Top of DATA SHOWN

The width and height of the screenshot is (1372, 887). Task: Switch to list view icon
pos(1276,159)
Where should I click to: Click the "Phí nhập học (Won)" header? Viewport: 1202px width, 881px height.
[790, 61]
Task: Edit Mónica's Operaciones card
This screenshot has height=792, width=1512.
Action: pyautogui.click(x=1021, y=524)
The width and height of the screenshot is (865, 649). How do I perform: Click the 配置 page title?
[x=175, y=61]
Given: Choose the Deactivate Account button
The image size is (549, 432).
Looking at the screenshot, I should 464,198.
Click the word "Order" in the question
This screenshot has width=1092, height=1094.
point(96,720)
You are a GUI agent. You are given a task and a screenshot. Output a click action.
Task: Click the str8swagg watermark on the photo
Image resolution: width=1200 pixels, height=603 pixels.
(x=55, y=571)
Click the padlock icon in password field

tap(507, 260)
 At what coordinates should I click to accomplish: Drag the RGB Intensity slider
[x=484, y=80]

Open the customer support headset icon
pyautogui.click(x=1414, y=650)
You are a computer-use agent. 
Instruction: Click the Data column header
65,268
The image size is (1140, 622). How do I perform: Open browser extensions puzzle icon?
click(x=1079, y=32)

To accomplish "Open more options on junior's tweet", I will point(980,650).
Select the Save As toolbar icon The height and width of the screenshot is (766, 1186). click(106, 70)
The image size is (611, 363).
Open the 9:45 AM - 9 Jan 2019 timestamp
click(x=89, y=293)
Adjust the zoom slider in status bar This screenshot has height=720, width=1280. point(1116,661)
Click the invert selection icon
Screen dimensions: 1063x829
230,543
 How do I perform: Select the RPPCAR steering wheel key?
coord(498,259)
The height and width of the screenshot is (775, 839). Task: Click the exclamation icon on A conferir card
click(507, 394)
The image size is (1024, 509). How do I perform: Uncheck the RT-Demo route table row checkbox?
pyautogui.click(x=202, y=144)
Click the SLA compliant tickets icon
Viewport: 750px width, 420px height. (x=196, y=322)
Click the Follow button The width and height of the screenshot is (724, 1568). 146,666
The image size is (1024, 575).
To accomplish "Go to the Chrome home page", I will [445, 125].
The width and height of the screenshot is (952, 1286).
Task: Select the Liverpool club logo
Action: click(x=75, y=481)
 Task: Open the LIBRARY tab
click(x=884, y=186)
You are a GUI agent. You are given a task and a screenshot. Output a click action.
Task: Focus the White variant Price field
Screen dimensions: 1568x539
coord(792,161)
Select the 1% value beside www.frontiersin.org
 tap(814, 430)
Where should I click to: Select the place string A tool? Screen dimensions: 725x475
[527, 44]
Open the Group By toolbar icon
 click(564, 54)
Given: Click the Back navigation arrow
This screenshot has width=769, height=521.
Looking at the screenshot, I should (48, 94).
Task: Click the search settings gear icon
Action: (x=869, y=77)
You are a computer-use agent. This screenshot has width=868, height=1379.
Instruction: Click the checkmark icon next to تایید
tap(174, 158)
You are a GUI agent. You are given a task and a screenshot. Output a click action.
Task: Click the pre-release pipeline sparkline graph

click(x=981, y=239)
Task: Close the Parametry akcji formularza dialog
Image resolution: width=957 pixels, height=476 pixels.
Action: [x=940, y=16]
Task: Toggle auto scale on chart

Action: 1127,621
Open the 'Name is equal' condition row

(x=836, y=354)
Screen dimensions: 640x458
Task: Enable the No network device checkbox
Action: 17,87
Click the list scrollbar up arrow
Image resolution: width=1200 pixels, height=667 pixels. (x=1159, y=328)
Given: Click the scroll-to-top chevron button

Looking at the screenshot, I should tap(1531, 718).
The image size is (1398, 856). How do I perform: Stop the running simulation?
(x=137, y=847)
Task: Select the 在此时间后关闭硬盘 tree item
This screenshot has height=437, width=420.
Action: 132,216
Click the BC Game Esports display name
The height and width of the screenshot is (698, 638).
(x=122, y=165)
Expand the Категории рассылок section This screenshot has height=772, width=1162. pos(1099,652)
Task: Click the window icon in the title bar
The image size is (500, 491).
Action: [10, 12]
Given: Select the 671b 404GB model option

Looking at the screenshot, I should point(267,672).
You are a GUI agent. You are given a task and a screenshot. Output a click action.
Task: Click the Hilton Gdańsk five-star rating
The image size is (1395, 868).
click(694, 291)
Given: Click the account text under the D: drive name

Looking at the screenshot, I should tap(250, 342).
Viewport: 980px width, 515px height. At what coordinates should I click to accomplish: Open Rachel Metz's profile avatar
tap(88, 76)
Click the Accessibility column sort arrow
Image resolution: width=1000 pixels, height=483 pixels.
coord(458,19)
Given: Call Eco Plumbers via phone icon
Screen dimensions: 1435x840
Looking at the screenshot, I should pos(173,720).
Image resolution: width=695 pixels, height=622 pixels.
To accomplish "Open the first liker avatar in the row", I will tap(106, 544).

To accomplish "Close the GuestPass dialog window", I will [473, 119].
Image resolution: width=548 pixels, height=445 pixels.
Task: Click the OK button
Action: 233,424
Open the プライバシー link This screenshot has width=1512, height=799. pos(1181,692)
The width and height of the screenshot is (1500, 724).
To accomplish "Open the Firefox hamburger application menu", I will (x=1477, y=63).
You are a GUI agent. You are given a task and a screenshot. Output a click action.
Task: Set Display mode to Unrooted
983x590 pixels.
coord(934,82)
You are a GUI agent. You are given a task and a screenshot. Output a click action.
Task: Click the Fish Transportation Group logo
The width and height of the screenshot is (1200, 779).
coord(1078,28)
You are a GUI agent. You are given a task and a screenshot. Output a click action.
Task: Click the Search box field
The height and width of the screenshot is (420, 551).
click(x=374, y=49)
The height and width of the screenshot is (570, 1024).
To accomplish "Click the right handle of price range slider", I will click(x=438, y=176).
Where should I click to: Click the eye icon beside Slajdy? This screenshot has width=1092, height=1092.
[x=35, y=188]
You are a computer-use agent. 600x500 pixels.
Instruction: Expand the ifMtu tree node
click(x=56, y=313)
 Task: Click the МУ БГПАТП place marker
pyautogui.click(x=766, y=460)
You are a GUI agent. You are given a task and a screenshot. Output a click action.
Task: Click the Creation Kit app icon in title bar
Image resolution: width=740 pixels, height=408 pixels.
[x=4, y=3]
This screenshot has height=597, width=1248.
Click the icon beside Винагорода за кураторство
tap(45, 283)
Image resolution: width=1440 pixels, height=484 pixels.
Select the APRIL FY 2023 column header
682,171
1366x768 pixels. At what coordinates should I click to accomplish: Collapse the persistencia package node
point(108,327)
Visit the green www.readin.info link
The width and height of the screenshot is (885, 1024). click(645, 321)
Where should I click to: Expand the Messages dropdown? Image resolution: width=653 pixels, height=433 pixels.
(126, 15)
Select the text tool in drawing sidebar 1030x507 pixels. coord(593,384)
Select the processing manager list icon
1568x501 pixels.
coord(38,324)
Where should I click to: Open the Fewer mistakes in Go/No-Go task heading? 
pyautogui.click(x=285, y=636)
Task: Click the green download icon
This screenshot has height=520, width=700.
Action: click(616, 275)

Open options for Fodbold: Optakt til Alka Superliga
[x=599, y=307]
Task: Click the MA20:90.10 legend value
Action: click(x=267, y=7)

Bottom of DATA SHOWN

Only the number is wanted: count the lines of the records that hold the word "computer".

→ **RESULT FOR THIS TASK**:
3